> Goal of the exercise
Transcribe each line below verbatim; pictures excluded.

> Saved entries
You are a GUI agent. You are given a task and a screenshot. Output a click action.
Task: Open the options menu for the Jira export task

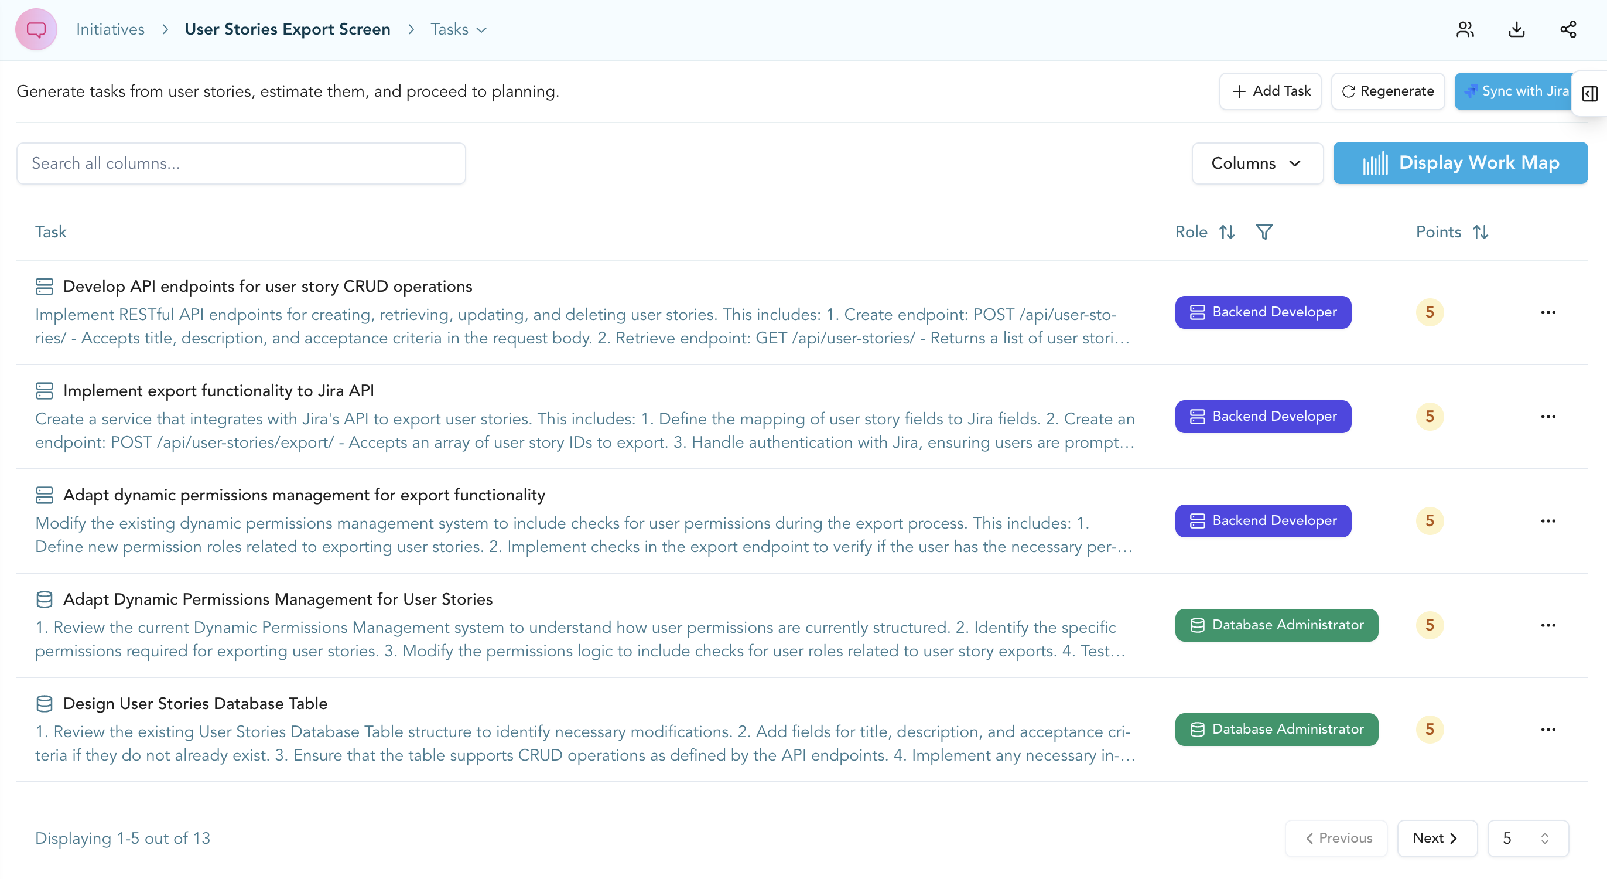pos(1548,417)
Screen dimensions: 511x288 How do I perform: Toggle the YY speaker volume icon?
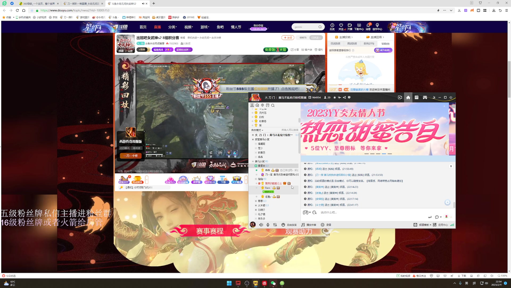261,225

> Exercise output
You are a GUI agent. You are given a task and a screenshot. Output a click action.
Task: Open the options menu for the Jira export task

pos(1548,417)
Screen dimensions: 511x288 How do I perform: Toggle the YY speaker volume icon?
261,225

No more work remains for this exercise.